Aim of the exercise> Where a line of the entries holds the string "sidebar", copy that line.

Collected data entries
┄┄┄┄┄┄┄┄┄┄
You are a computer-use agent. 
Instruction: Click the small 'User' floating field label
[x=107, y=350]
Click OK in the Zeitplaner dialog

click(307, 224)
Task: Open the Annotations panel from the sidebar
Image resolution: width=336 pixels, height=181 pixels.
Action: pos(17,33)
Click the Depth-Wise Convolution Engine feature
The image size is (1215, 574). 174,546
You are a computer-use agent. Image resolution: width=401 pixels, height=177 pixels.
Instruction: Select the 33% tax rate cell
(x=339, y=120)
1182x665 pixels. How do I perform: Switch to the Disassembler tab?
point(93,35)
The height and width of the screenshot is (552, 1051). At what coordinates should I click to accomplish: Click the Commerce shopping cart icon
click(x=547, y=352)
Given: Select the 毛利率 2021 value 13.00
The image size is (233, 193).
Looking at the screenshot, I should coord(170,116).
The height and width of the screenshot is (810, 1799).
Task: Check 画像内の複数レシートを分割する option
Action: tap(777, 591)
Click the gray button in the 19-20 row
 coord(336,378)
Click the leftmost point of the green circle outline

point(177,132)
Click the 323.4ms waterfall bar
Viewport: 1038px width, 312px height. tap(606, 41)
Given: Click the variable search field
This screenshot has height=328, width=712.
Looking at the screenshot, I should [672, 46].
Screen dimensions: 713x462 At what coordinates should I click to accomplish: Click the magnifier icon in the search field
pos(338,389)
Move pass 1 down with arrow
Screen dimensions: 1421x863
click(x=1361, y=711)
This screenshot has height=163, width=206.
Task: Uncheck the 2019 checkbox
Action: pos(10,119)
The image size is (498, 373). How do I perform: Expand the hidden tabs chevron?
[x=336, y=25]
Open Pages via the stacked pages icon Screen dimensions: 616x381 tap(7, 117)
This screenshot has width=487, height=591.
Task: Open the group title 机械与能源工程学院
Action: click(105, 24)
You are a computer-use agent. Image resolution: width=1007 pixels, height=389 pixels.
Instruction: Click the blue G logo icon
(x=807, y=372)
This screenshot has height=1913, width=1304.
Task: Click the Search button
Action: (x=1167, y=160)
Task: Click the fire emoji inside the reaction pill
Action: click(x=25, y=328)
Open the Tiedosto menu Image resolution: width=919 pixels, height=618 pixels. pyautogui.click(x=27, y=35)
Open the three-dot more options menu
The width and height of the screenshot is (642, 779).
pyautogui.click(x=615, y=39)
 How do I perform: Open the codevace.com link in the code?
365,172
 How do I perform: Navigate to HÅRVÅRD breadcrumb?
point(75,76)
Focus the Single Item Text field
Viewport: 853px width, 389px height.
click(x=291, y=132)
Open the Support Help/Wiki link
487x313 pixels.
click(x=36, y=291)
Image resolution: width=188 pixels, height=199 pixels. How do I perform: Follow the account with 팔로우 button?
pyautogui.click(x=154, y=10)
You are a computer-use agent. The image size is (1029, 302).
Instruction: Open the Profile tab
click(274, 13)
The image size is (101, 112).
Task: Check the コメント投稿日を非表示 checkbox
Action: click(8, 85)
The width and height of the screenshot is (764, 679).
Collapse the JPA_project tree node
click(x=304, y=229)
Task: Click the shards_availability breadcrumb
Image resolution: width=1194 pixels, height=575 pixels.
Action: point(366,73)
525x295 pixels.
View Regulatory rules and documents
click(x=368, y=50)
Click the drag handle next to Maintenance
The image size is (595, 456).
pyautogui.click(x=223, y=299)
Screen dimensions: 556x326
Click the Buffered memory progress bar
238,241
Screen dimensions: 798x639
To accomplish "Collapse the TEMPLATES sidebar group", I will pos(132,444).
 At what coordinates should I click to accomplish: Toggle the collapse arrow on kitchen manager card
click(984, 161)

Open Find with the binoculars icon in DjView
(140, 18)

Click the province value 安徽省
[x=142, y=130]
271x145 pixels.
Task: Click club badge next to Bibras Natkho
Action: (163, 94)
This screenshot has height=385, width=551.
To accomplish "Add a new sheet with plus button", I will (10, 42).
┄┄┄┄┄┄┄┄┄┄
Written response>
Task: Open the Annotations panel from the sidebar
To accomplish "Collapse the TEMPLATES sidebar group", I will pos(132,444).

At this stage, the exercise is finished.